Former Vice President Joe Biden

Feb. 19, 2020 — Despite former Vice President Joe Biden’s poor performance in Iowa and New Hampshire, the latest available data suggests his presidential campaign status is not as dire as some in the media are prognosticating.

There have only been five Nevada Caucus polls released since the first of the year and the most recent one appears potentially unreliable. Point Blank Associates actually finds Tom Steyer leading the poll conducted over the Feb. 13-15 period, in a 19-16-14-13-13 percent count over Sen. Amy Klobuchar, Biden, Sen. Bernie Sanders, and former mayor, Pete Buttigieg. This poll has a sample size of only 256 respondents, thus making the error factor unacceptably high.

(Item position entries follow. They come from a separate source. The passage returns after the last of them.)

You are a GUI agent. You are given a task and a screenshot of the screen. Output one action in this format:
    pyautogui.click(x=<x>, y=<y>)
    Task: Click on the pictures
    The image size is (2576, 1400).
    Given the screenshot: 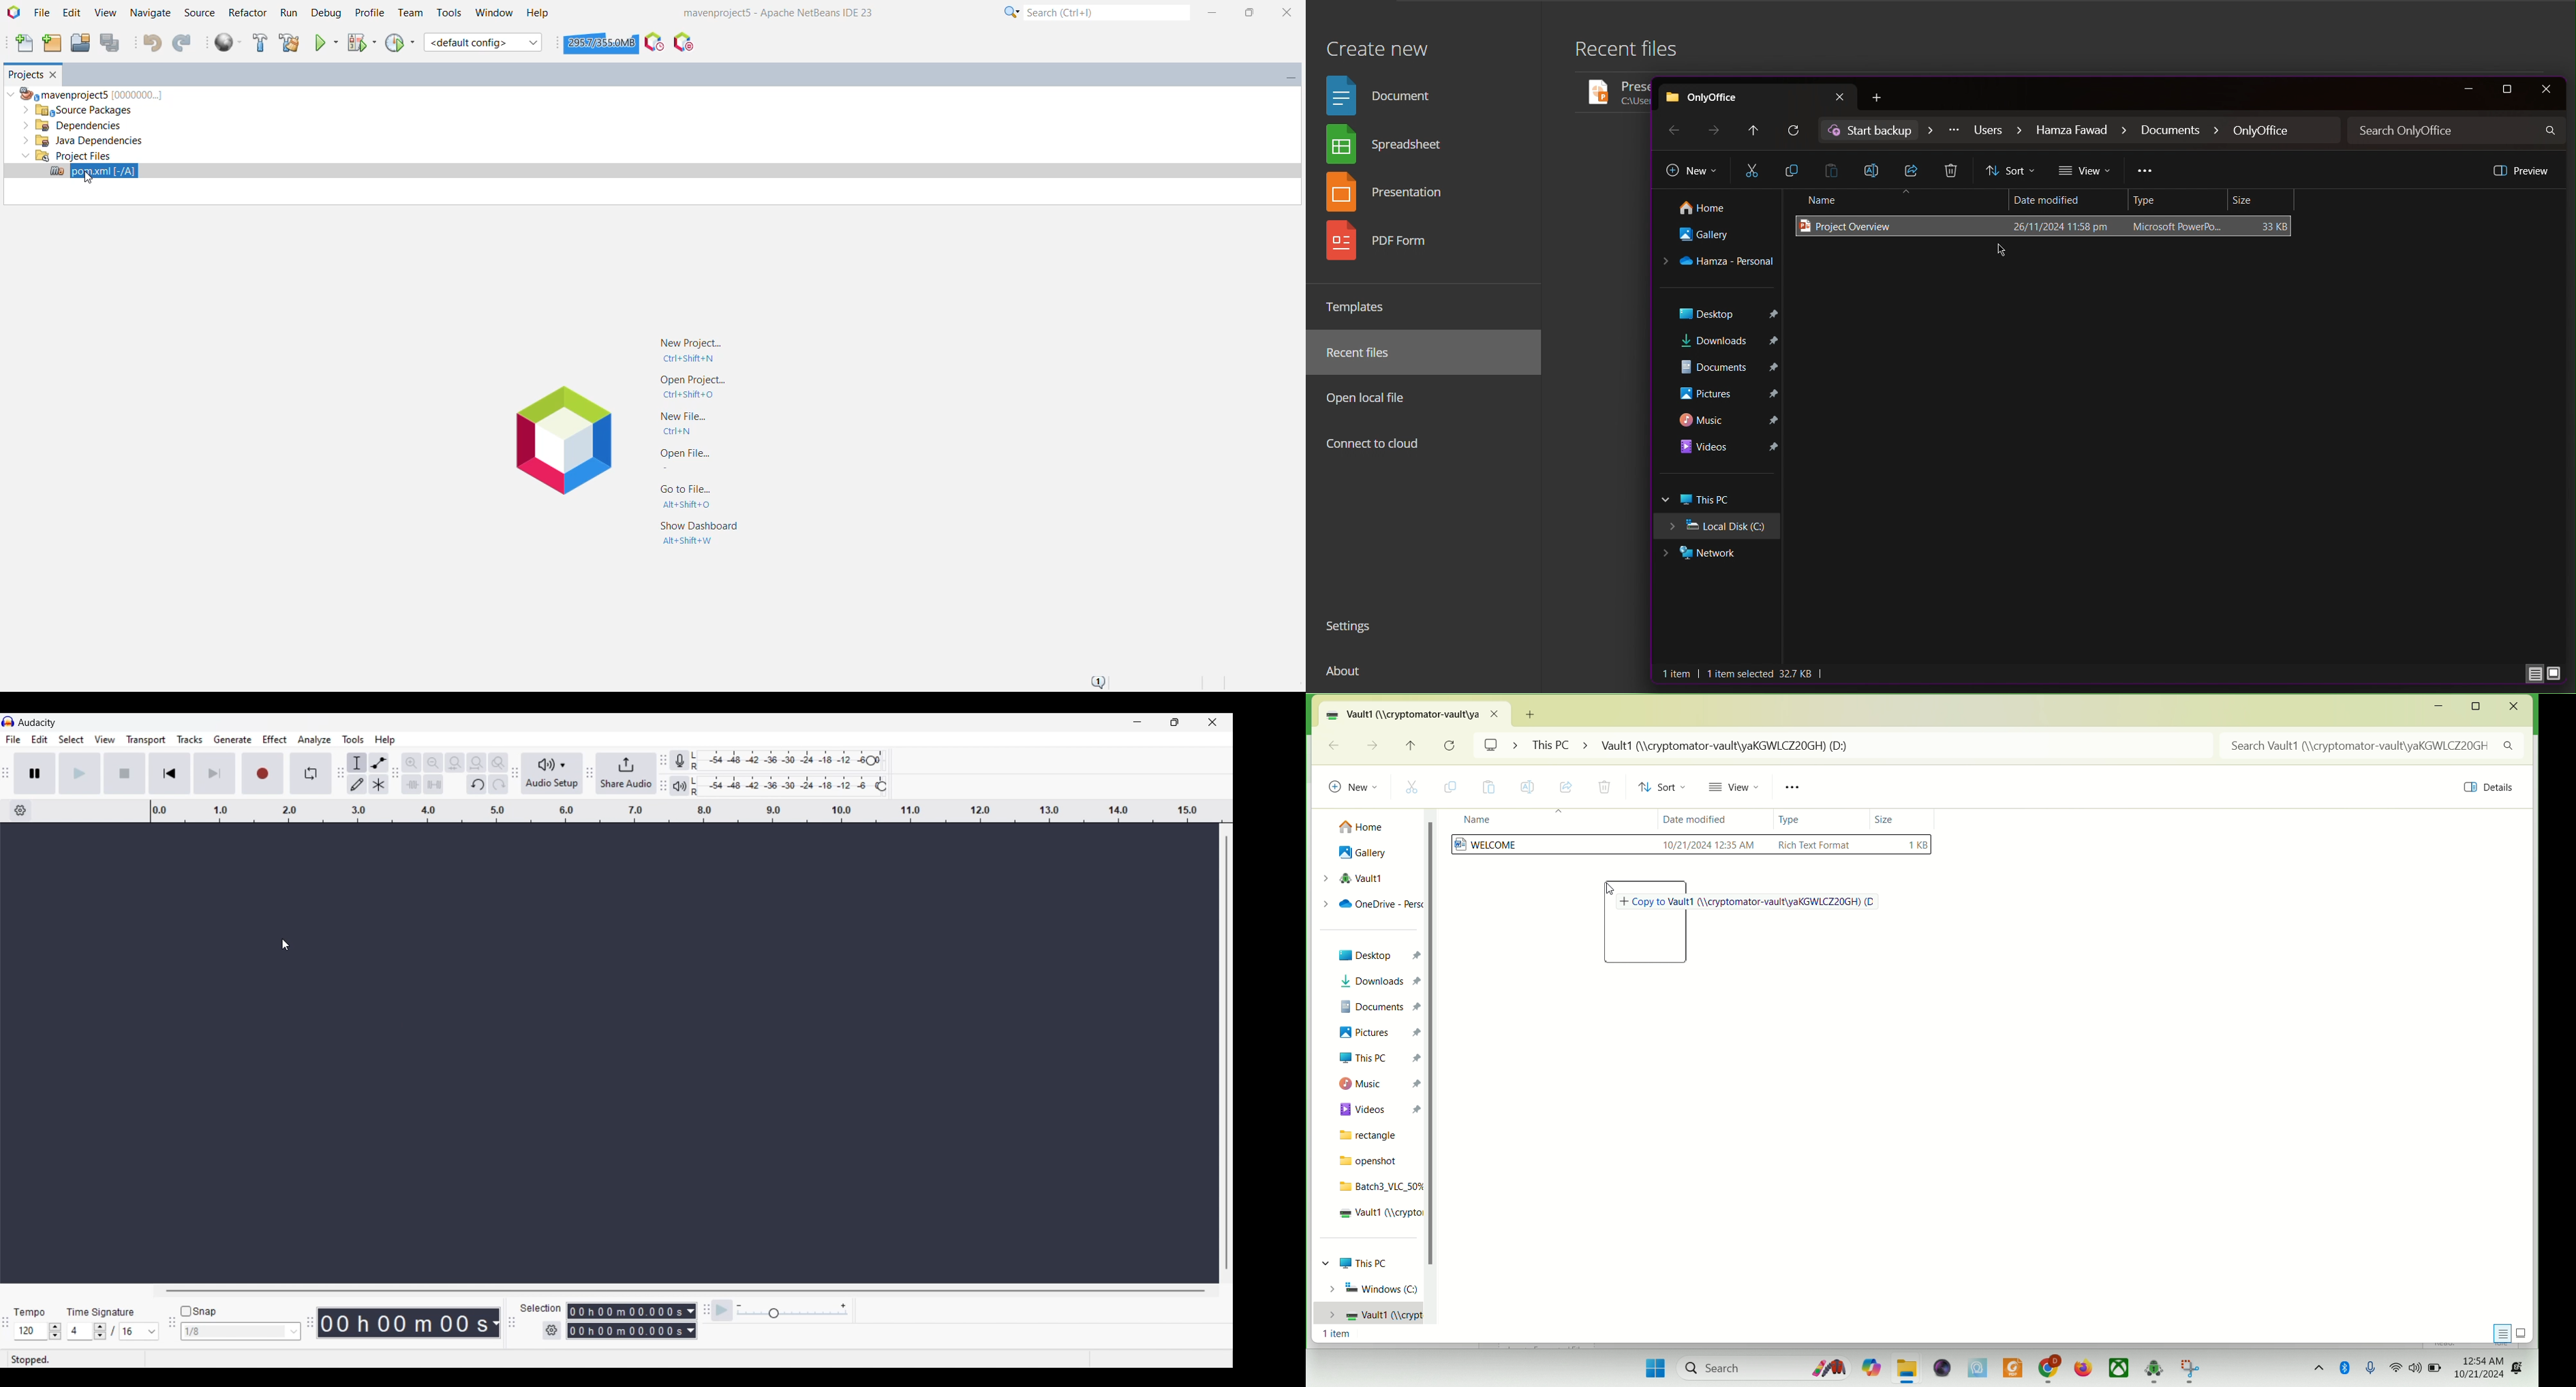 What is the action you would take?
    pyautogui.click(x=1381, y=1034)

On the other hand, WPA Intelligence went into the field over the Feb. 11-13 period with a more reasonable sample size of 413 individuals who are described as likely voters. In contrast with the Point Blank result, WPAi finds Sen. Sanders leading the field, a conclusion more consistent with previously released polls. According to WPA, the split is 25-18-13-11-10-10 percent, with Biden in second place followed consecutively by Warren, Steyer, Buttigieg, and Klobuchar.

Therefore, while Biden is not leading either of these Nevada polls, he looks to be in range for potential delegate allocation. Obtaining delegate votes in Nevada will put him in better position to rebound for Super Tuesday, and particularly so if he can hold on to win in South Carolina.

The new East Carolina University survey still finds Biden leading the field in the Palmetto State as he has in every poll conducted in January, early February, and all of last year. East Carolina (Feb. 12-13; 703 likely South Carolina Democratic primary voters) projects Biden to a 28-20-14 percent lead over Sanders and Steyer, respectively. All others fall below 10 percent support.